SAMUEL ADAMS DARK DEPTHS BALTIC I.P.A.

Solid Baltic Porter/ India Pale Ale hybrid (not far removed from a Cascadian dark ale) brings pine-fruited hop spicing, latent wood burnt bittering and earthen herbal respite to sweet mocha molasses sugaring. At its center, tangy grapefruit-pineapple-melon-cherry conflux contrasts dark chocolate malting. Clandestine hazelnut-chestnut-walnut conflux and mild maple molasses nuance fill out backend. Well-balanced medium-full body introduced in 2012 just after trendy Black IPA fad settled down a tad.

    

 

BAIRD KUROFUNE PORTER

Peculiar medium-bodied Baltic porter loses initial black chocolate-kissed coffee roast to oily hop-charred walnut sharpness and trifling dried fruit sourness. Closer to a precarious schwarzbier with its musky caramel-malted creaminess, dry cocoa-powdered piquancy, and tannic black cherry tartness. Ashy cardboard backdrop fades abruptly to buttery soy cocoa finish. Perplexingly meandering.

Kurofune Porter - Baird Beer

HARPOON LEVIATHAN BALTIC PORTER

Preferable mahogany-hued Baltic porter benefits from creamy lactic frontage contrasting leathery port-bourbon elegance. Soft hop-charred toasted oats vault brown-sugared coffee, espresso, and caramel latte nuances. Vanilla, molasses, and burnt caramel sweeten tertiary raisin-prune-plum illusions and latent anise-sarsaparilla tease. Aged two years, ’09 version gained wood-smoked hop roast and chocolate-cocoa intensity over thicker molasses sapping.

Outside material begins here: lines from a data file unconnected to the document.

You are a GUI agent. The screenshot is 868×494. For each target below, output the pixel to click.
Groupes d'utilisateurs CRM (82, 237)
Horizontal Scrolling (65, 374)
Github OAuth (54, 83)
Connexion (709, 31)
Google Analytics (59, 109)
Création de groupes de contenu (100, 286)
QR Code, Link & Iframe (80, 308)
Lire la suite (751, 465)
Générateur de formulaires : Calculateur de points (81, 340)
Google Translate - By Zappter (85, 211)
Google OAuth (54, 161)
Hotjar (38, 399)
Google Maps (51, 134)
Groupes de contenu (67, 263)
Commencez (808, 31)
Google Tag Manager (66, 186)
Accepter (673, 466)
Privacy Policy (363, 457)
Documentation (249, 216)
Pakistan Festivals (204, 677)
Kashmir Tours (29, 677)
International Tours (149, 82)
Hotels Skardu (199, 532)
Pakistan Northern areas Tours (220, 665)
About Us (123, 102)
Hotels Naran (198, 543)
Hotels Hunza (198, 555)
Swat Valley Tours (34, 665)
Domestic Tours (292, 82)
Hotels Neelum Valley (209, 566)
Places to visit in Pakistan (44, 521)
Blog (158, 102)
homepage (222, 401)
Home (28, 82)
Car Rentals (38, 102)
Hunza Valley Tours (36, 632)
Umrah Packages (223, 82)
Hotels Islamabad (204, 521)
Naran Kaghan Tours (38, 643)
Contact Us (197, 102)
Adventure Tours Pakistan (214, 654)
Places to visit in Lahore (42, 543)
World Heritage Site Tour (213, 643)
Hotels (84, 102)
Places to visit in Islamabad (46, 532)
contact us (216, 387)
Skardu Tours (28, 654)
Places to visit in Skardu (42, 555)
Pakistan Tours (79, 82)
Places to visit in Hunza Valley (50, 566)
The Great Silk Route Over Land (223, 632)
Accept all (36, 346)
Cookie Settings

Harpoon Leviathan Baltic Porter

J.W. LEES MANCHESTER STAR ALE

Head brewer Giles Dennis celebrates 2004 Brewer of the Year award with superior mahogany dry-bodied Baltic-styled porter deceptively labeled an ‘ale.’ Mocha-chocolate waft enhances burnt caramel core, candied Scotch sweetness, vanilla-marshmallow resonation, and honeyed maple-molasses dab. Secondary smoked cedar, charred wood chip, cashew, and tar illusions softened by chewy chocolate cake finish. Yummy sherry-rum thicket fills deep bruised cherry-dried apricot recess.

OKOCIM PORTER STOUT

Supposedly the first Polish brew ever made, ruddy Baltic stout retains spongy lactic froth, chewy mocha-chocolate creaminess, and bruised citric trace to lingering bitter coffee finish. Well-rounded, thick, and quite soothing considering blatant 8.1% alcohol content. Serve to English porter fans then barleywine lovers as refreshing changeup.